== SELECTED EXCERPT ==
-.-.-

Operating margin for industrial and terminal. This was really, I must say that, this was really the acid test. Can we bring it back to the right track? Yes, we were. We have been able to do that. Long work, many years of struggling. Now it's on the right path. As I said earlier, 4.2%, am I happy with that? I'm happy with the curve. I'm not happy with the 4.2%, no. Marine, for a number of quarters, we have said that, hey, we had a extremely strong order book during the real boom, that will one day end. Now you can see that there it has turned the other direction. We have also said that we don't see any reason with the big order book for it to be less than double digit.
It will be on a good level, it will not be on the Q2 level. Extremely happy with this performance, I must say. Gross profit, we also get the questions about the gross profit. It came down now a bit, it's a mix of product mix. Nothing that worries me. I was much more worried about the curve going down and down us bringing it up now. Small variations, nothing to worry about. Cash flow, said net working capital decreased to EUR 89 million. Good performance, EUR 66 million cash flow. Service, slightly positive. Increased order intake on service. I think that this is. I don't think we have lost market share or anything in service.

-.-.-

== SET PROBLEM 1 ==
Recast the entries from the line with "You are a GUI" up to and including the line with "(x=1280, y=25)" as a Markdown table with the columns Row and Line. Skip blank lines and omit the pictures.
The transcript and the entries come from separate, unrelated sources.

-.-.-

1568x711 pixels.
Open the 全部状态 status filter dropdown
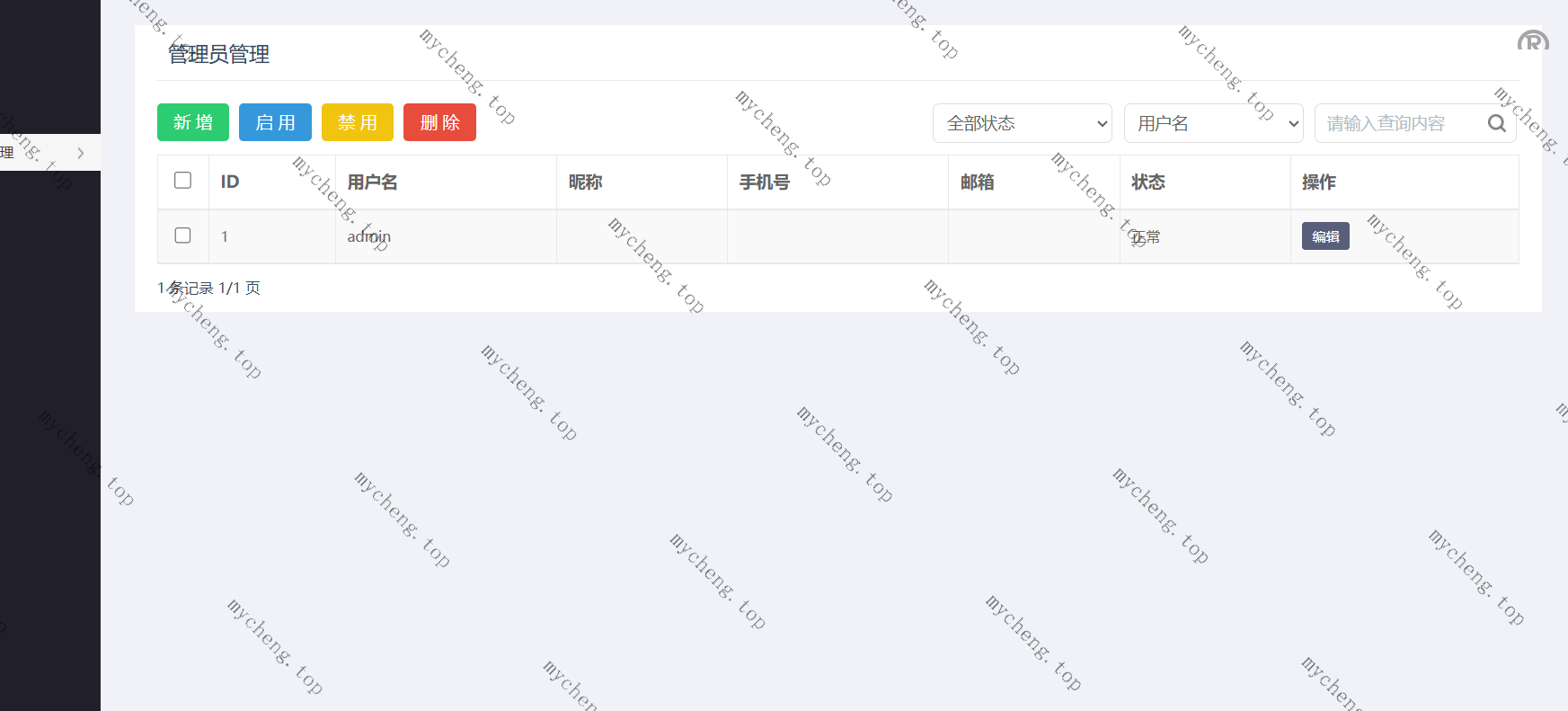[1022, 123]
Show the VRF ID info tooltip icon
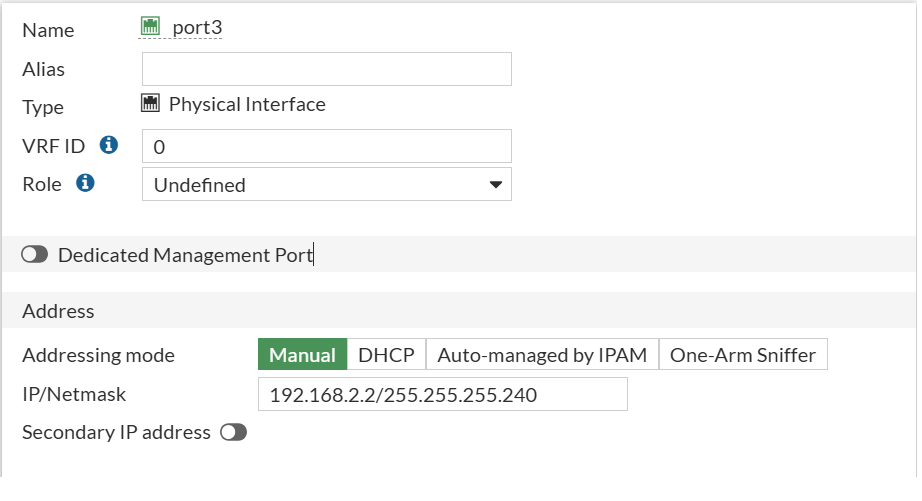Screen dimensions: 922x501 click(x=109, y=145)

-.-.-

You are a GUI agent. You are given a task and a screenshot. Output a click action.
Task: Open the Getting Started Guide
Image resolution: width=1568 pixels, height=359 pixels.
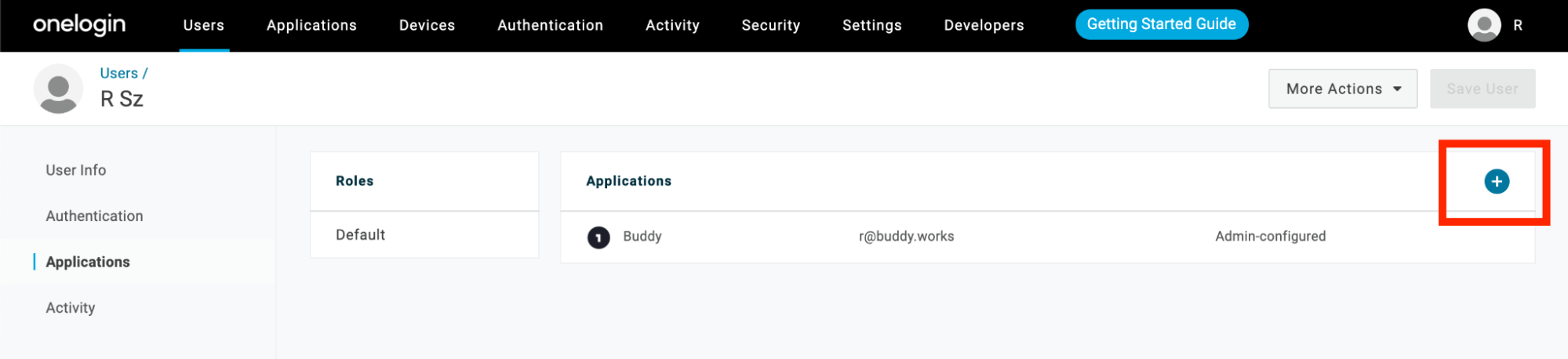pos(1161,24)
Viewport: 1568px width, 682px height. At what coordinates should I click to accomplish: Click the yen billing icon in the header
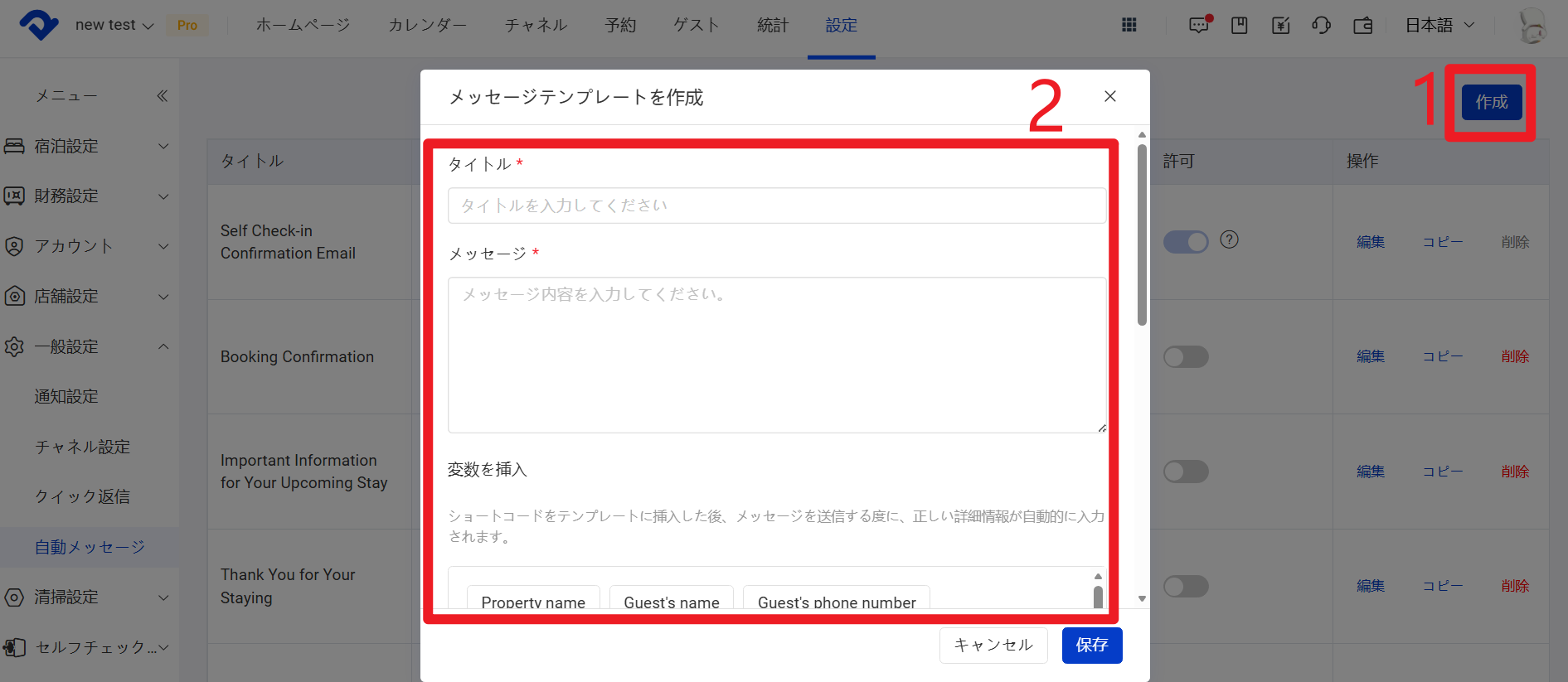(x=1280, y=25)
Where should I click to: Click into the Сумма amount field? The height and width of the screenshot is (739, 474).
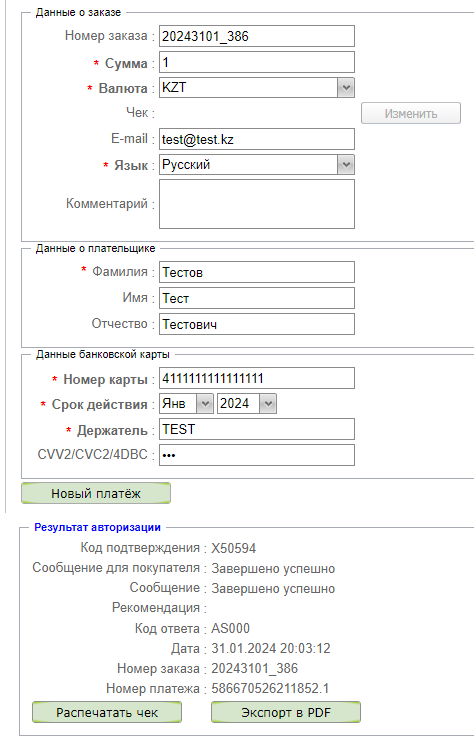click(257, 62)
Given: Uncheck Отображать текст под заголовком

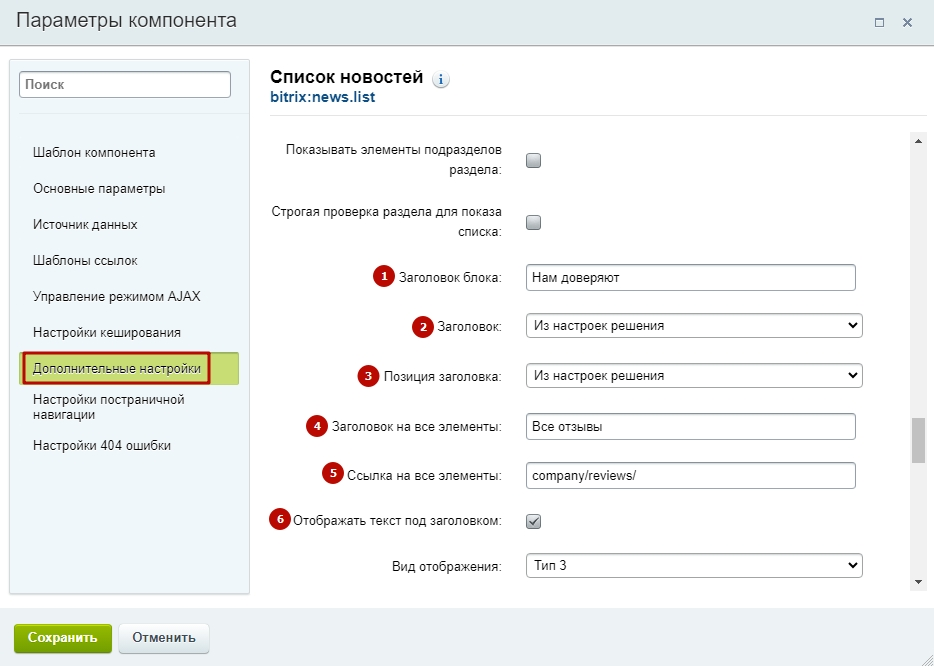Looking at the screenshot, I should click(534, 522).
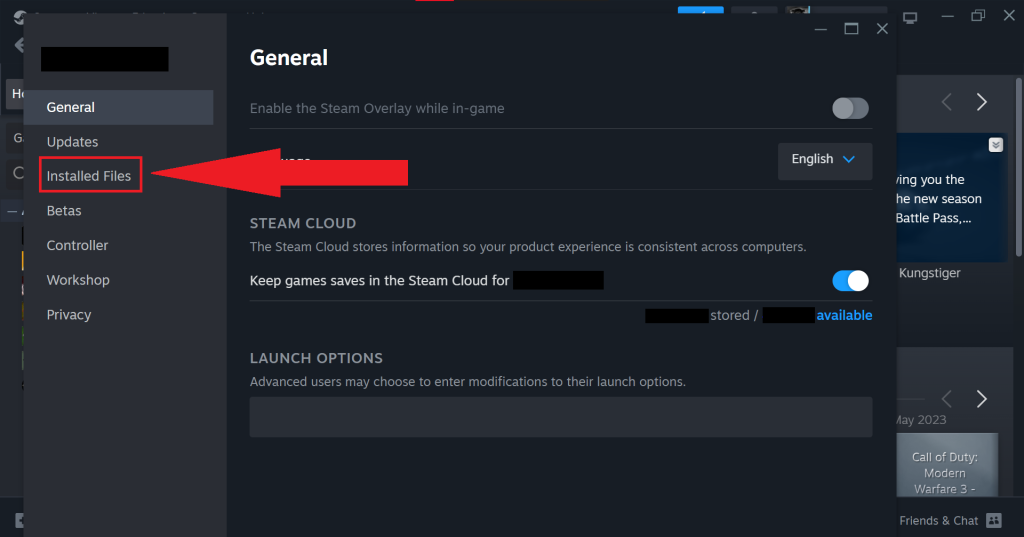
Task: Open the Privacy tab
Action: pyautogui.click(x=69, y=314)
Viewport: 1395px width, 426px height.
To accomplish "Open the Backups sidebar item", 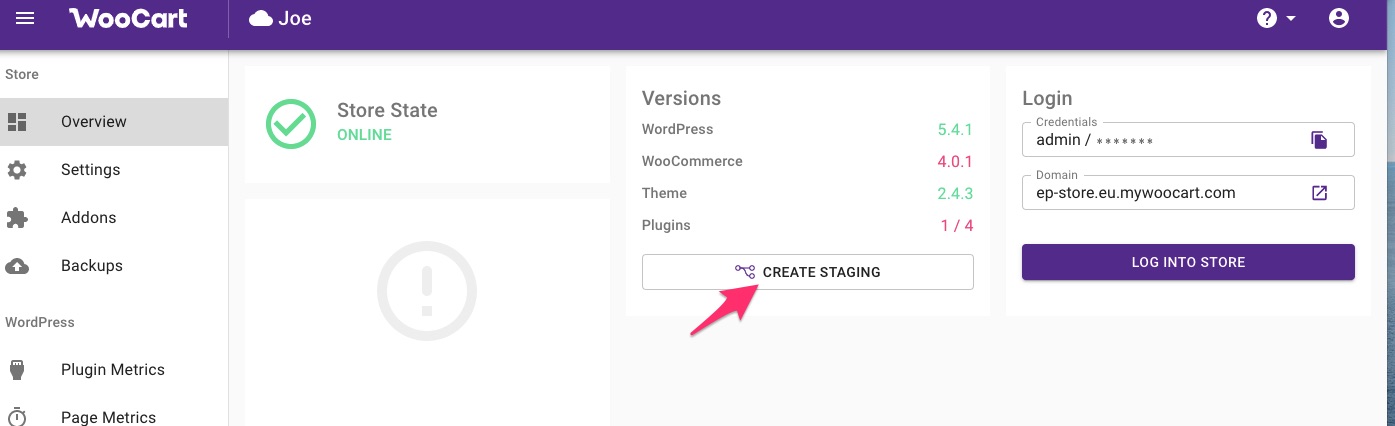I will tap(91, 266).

-.-.-

== SET PROBLEM 2 ==
Reproduce the passage of the earnings call transcript from "It will be on" up to and including "anything in service.".

== TASK RESULT 1 ==
| Row | Line |
|---|---|
| 1 | You are a GUI agent. You are given a task and a screenshot. Output a click action. |
| 2 | Task: Open the Getting Started Guide |
| 3 | Image resolution: width=1568 pixels, height=359 pixels. |
| 4 | pos(1161,24) |
| 5 | Viewport: 1568px width, 682px height. At what coordinates should I click to accomplish: Click the yen billing icon in the header |
| 6 | (x=1280, y=25) |

== TASK RESULT 2 ==
It will be on a good level, it will not be on the Q2 level. Extremely happy with this performance, I must say. Gross profit, we also get the questions about the gross profit. It came down now a bit, it's a mix of product mix. Nothing that worries me. I was much more worried about the curve going down and down us bringing it up now. Small variations, nothing to worry about. Cash flow, said net working capital decreased to EUR 89 million. Good performance, EUR 66 million cash flow. Service, slightly positive. Increased order intake on service. I think that this is. I don't think we have lost market share or anything in service.